Data for review
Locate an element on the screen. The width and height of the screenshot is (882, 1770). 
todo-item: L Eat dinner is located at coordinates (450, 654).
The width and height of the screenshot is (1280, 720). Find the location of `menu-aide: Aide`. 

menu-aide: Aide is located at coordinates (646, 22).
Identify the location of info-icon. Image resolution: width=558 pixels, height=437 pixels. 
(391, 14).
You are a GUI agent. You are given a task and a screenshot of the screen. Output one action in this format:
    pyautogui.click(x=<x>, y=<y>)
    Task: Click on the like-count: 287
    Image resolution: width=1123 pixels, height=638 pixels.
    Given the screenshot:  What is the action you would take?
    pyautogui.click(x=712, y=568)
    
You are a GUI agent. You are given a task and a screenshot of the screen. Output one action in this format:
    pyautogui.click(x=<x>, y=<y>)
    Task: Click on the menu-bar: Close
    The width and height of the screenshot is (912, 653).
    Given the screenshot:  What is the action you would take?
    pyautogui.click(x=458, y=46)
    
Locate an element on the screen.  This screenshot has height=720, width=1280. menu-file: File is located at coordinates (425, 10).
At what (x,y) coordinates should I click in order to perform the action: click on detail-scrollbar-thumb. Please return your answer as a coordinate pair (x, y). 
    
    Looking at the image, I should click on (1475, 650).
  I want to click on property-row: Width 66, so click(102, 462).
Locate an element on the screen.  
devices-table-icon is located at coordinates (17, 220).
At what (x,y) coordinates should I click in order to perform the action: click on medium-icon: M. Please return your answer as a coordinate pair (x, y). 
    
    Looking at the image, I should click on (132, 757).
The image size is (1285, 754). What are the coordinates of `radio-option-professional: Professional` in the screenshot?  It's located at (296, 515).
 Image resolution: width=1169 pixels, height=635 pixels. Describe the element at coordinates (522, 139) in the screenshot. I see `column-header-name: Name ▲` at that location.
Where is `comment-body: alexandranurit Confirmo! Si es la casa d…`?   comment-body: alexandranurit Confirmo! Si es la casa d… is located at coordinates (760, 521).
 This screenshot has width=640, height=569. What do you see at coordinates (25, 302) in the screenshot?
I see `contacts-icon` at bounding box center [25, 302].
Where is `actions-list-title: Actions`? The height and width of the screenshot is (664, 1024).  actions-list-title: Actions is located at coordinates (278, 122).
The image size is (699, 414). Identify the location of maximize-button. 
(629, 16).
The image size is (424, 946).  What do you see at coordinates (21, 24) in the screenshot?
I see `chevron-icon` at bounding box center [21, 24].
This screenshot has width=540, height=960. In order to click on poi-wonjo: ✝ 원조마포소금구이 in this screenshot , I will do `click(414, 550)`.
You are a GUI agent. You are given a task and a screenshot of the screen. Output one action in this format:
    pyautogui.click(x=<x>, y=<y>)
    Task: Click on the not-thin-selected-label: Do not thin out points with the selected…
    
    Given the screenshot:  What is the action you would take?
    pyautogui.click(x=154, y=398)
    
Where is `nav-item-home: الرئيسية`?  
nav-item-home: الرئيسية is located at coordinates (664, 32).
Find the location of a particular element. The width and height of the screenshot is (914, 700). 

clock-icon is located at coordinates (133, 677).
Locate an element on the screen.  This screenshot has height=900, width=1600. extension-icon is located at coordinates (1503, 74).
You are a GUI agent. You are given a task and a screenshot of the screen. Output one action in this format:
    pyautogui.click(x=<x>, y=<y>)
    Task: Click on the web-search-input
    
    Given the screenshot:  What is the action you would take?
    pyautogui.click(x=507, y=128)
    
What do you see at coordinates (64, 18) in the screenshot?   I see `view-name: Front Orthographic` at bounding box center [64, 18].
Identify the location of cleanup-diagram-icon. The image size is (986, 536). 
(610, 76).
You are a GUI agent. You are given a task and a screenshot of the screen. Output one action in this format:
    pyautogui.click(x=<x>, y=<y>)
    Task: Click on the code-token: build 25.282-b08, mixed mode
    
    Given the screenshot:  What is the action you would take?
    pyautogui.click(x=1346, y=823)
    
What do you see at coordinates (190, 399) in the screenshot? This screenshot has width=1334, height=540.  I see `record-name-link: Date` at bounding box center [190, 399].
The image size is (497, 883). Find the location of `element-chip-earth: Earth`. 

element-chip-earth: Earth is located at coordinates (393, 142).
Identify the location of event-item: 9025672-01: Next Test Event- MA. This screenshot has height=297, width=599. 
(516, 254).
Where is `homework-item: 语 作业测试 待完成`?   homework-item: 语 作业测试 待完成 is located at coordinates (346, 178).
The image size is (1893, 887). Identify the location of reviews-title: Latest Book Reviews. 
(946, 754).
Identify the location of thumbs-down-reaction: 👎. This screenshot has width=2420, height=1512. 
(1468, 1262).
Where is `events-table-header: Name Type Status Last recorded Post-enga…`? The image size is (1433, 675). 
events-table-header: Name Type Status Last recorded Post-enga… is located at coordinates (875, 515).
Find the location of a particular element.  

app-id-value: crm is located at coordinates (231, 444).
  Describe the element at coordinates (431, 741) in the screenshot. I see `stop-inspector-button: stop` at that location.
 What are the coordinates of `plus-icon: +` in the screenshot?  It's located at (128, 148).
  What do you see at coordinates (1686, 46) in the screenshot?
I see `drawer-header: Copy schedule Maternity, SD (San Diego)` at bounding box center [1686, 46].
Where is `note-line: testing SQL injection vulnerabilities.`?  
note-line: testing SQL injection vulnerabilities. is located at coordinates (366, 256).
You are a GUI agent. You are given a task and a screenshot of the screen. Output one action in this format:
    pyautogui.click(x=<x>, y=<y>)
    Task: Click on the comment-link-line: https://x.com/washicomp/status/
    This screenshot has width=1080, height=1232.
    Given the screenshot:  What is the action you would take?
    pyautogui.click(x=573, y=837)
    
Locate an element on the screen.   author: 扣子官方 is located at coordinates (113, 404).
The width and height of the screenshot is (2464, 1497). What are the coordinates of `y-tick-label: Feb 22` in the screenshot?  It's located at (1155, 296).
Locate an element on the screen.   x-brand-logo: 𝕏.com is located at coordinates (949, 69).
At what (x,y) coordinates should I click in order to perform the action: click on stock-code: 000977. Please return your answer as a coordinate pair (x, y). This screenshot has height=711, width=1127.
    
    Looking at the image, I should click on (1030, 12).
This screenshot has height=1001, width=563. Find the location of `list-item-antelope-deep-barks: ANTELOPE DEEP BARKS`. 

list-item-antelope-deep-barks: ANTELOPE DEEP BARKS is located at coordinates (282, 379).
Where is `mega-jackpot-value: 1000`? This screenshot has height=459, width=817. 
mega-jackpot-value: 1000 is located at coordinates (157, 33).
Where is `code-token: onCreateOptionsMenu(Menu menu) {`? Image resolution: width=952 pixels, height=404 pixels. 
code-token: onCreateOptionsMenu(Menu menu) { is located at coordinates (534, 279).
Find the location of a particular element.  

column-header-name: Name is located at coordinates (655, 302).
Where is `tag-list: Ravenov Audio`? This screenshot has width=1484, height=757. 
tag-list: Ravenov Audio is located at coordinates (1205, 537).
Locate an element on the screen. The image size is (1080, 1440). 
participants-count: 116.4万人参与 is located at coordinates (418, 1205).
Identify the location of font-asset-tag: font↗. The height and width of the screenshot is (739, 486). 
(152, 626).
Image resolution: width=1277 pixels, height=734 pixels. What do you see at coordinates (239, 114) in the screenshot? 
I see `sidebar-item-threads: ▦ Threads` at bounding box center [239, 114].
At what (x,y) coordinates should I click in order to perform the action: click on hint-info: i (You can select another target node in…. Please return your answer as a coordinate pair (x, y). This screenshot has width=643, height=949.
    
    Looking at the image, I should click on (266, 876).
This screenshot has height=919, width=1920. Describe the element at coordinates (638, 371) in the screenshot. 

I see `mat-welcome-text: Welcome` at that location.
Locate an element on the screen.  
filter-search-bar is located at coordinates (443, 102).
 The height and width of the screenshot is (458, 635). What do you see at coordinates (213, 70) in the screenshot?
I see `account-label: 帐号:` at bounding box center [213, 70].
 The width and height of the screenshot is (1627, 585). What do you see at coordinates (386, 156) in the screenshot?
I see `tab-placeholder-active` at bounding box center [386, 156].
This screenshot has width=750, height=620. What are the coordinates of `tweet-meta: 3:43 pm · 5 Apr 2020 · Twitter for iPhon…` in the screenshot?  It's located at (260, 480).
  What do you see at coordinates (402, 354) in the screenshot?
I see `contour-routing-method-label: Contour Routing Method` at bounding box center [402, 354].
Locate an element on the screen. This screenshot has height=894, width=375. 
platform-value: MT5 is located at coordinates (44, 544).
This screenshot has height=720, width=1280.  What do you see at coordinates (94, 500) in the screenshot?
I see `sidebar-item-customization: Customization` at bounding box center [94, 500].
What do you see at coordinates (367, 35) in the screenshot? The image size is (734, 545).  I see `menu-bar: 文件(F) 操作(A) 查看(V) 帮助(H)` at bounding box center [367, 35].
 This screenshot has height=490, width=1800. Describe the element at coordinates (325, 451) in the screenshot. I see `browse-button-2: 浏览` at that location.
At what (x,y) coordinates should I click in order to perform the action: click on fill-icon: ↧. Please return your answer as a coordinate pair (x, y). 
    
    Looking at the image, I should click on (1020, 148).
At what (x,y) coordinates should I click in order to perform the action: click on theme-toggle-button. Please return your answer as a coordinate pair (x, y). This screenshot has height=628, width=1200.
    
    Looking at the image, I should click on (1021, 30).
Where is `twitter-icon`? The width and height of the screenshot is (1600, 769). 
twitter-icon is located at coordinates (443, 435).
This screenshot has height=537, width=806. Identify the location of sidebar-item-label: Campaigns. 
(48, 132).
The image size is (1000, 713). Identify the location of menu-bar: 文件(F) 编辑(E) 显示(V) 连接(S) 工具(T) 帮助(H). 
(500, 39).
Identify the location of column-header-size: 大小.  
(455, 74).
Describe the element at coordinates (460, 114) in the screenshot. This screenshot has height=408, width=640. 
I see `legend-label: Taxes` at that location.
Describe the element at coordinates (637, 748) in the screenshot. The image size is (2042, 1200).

The task
Give the entries from the start through the line with "I want to click" as a JSON list of strings, one string per line, with blank lines left out.

Response
[
  "Locate an element on the screen. The width and height of the screenshot is (882, 1770). ",
  "todo-item: L Eat dinner is located at coordinates (450, 654).",
  "The width and height of the screenshot is (1280, 720). Find the location of `menu-aide: Aide`. ",
  "menu-aide: Aide is located at coordinates (646, 22).",
  "Identify the location of info-icon. Image resolution: width=558 pixels, height=437 pixels. ",
  "(391, 14).",
  "You are a GUI agent. You are given a task and a screenshot of the screen. Output one action in this format:",
  "    pyautogui.click(x=<x>, y=<y>)",
  "    Task: Click on the like-count: 287",
  "    Image resolution: width=1123 pixels, height=638 pixels.",
  "    Given the screenshot:  What is the action you would take?",
  "    pyautogui.click(x=712, y=568)",
  "You are a GUI agent. You are given a task and a screenshot of the screen. Output one action in this format:",
  "    pyautogui.click(x=<x>, y=<y>)",
  "    Task: Click on the menu-bar: Close",
  "    The width and height of the screenshot is (912, 653).",
  "    Given the screenshot:  What is the action you would take?",
  "    pyautogui.click(x=458, y=46)",
  "Locate an element on the screen.  This screenshot has height=720, width=1280. menu-file: File is located at coordinates (425, 10).",
  "At what (x,y) coordinates should I click in order to perform the action: click on detail-scrollbar-thumb. Please return your answer as a coordinate pair (x, y). ",
  "    Looking at the image, I should click on (1475, 650).",
  "  I want to click on property-row: Width 66, so click(102, 462)."
]